EXERCISE DIRECTIONS: Take the lines below beginning at the line that has "Click the yellow Event log box" and stopping after the line that has "Task: Open the AutoTURN Pro ribbon tab", and print them exactly as they are, with no other lines.

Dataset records
---*---

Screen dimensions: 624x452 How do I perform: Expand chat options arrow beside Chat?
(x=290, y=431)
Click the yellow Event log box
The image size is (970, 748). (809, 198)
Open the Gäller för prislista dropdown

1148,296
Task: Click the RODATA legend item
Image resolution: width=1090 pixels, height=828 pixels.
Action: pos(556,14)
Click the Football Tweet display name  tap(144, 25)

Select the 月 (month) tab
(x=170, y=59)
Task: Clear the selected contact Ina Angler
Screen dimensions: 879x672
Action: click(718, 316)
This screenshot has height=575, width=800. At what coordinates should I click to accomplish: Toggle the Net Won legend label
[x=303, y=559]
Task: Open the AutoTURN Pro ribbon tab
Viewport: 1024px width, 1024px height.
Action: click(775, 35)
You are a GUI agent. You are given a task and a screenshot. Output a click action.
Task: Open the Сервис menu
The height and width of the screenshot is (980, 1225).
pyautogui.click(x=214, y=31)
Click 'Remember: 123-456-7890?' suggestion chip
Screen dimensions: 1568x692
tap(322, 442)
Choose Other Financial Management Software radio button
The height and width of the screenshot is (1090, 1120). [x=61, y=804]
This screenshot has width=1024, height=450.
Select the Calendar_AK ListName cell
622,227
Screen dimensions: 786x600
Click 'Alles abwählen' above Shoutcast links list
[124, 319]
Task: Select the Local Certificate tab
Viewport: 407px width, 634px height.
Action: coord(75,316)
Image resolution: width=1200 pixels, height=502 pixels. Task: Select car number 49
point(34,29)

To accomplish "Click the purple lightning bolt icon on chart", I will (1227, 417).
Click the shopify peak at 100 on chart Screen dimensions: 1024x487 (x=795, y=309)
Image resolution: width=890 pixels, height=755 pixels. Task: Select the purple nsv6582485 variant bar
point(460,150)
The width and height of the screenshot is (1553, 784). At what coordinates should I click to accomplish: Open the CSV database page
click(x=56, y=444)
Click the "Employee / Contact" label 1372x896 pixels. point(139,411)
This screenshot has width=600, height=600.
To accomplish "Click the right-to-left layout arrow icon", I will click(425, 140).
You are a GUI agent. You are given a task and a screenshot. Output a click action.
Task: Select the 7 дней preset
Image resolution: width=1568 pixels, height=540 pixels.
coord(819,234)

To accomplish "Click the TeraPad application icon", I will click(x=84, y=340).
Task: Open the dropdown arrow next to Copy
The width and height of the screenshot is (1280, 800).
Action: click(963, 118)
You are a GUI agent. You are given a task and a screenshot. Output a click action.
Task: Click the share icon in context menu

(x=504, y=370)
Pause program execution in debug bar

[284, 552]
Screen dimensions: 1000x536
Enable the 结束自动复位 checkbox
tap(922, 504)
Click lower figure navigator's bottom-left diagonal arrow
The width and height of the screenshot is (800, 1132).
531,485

---*---

TASK SOLUTION:
Click the yellow Event log box
The image size is (970, 748). (809, 198)
Open the Gäller för prislista dropdown

1148,296
Task: Click the RODATA legend item
Image resolution: width=1090 pixels, height=828 pixels.
Action: pos(556,14)
Click the Football Tweet display name  tap(144, 25)

Select the 月 (month) tab
(x=170, y=59)
Task: Clear the selected contact Ina Angler
Screen dimensions: 879x672
Action: click(718, 316)
This screenshot has height=575, width=800. At what coordinates should I click to accomplish: Toggle the Net Won legend label
[x=303, y=559]
Task: Open the AutoTURN Pro ribbon tab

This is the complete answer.